:: Exercise ::
Please return the lines of the data below, word for word, from the first line through the line containing "Task: Select the Loose version index option".

== Segment start ==

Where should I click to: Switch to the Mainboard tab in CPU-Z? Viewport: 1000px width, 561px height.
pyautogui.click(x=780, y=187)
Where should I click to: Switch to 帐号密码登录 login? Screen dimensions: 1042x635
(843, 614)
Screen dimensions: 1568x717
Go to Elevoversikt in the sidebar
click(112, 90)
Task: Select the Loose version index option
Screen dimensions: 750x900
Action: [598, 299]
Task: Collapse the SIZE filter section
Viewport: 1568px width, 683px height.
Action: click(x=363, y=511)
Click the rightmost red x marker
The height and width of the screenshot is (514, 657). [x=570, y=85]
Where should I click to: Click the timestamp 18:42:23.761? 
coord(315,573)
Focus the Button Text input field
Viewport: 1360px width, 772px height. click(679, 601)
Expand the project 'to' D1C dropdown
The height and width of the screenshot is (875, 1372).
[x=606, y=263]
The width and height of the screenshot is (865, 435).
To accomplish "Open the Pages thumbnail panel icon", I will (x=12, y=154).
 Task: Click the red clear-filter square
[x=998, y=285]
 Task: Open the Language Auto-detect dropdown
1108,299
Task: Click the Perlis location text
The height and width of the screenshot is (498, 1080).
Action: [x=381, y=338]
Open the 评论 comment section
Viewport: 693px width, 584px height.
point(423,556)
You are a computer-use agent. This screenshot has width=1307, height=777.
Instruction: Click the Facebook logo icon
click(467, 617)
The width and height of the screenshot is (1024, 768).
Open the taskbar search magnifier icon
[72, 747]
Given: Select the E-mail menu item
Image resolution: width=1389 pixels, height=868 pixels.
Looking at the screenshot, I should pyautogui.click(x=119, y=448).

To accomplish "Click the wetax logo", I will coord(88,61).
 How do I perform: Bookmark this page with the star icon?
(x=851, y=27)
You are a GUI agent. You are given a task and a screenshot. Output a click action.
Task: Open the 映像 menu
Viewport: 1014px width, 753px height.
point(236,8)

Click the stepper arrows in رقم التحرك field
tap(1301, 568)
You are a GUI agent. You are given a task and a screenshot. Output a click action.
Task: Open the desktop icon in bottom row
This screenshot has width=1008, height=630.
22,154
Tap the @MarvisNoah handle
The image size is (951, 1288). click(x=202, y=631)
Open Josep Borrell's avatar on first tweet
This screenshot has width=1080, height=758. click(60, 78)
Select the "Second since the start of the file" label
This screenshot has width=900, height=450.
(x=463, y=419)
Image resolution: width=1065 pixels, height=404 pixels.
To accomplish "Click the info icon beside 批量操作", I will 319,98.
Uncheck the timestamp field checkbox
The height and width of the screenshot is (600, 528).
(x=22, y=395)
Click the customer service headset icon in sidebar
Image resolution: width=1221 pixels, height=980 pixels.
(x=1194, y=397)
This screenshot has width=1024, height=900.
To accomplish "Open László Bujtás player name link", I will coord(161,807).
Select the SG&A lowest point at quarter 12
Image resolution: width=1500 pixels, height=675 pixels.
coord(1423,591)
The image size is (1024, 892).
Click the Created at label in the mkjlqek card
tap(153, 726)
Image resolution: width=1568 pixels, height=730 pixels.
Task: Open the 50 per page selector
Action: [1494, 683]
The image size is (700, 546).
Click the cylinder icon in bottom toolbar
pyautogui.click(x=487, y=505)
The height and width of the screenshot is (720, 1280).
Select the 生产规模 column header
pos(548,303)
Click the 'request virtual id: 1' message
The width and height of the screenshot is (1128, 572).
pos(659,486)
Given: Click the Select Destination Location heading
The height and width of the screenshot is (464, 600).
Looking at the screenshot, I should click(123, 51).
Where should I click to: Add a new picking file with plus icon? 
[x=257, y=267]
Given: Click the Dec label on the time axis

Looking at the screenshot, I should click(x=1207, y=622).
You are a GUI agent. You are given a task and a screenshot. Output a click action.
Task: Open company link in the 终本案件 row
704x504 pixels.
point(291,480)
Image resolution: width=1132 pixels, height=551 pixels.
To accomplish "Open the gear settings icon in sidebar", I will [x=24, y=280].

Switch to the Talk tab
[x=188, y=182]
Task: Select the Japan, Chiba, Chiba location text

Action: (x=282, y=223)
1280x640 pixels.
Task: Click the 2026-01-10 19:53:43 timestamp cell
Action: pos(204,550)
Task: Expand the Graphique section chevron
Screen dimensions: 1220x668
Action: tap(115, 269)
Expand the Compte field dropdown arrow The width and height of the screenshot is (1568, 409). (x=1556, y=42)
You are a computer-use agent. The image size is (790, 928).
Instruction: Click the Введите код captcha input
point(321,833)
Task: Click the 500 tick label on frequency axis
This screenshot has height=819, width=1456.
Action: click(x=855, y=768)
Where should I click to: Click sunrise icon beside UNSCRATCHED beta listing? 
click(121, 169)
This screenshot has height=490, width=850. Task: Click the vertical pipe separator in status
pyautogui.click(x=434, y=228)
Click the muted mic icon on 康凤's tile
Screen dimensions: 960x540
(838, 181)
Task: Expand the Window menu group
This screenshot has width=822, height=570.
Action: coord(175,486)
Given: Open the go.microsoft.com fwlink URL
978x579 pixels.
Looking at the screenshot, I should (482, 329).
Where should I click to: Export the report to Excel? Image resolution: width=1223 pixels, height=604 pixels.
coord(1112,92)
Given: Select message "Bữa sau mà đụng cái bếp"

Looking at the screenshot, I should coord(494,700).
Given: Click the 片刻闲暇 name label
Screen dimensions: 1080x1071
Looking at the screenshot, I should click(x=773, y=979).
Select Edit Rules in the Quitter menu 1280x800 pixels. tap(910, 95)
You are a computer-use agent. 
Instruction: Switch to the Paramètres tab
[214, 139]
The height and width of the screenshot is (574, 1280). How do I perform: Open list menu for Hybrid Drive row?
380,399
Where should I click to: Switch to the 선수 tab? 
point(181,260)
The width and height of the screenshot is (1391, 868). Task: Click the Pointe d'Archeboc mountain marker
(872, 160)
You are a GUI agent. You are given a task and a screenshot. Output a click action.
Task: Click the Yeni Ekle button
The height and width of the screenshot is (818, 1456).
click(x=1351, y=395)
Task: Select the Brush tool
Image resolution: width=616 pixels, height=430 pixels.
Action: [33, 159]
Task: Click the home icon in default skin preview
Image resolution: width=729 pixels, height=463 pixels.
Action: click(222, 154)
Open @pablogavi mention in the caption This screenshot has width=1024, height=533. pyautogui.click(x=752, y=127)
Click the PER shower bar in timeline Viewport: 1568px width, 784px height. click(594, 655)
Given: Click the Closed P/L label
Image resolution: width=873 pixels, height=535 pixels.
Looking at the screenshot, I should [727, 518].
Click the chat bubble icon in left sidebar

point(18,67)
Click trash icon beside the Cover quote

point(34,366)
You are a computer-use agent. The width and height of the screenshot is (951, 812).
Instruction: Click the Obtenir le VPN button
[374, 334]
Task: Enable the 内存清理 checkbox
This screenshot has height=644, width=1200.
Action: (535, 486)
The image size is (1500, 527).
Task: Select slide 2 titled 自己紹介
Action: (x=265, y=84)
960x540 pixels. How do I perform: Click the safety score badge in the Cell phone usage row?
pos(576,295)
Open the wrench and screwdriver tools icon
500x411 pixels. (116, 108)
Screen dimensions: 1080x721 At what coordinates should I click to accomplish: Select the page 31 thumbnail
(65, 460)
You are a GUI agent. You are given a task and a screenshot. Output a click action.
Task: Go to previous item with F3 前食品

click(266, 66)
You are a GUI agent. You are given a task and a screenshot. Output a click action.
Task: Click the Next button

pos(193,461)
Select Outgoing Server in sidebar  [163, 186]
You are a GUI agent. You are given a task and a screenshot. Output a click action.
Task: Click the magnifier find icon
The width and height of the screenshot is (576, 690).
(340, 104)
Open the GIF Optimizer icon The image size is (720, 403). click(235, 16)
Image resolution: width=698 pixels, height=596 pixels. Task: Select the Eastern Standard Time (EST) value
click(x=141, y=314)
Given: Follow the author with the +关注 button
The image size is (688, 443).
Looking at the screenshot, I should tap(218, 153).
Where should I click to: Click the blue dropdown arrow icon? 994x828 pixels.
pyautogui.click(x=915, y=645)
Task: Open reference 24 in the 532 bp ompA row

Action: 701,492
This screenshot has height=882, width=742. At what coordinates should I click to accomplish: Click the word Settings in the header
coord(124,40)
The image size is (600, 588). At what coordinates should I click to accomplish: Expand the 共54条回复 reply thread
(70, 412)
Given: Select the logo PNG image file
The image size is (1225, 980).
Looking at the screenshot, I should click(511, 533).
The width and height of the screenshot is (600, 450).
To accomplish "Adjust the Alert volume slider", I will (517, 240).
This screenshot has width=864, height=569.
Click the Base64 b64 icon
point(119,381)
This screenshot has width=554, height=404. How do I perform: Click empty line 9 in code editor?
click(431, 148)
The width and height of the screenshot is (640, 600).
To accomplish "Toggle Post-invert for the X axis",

== Segment end ==

:: Answer section ::
Where should I click to: Switch to the Mainboard tab in CPU-Z? Viewport: 1000px width, 561px height.
pyautogui.click(x=780, y=187)
Where should I click to: Switch to 帐号密码登录 login? Screen dimensions: 1042x635
(843, 614)
Screen dimensions: 1568x717
Go to Elevoversikt in the sidebar
click(112, 90)
Task: Select the Loose version index option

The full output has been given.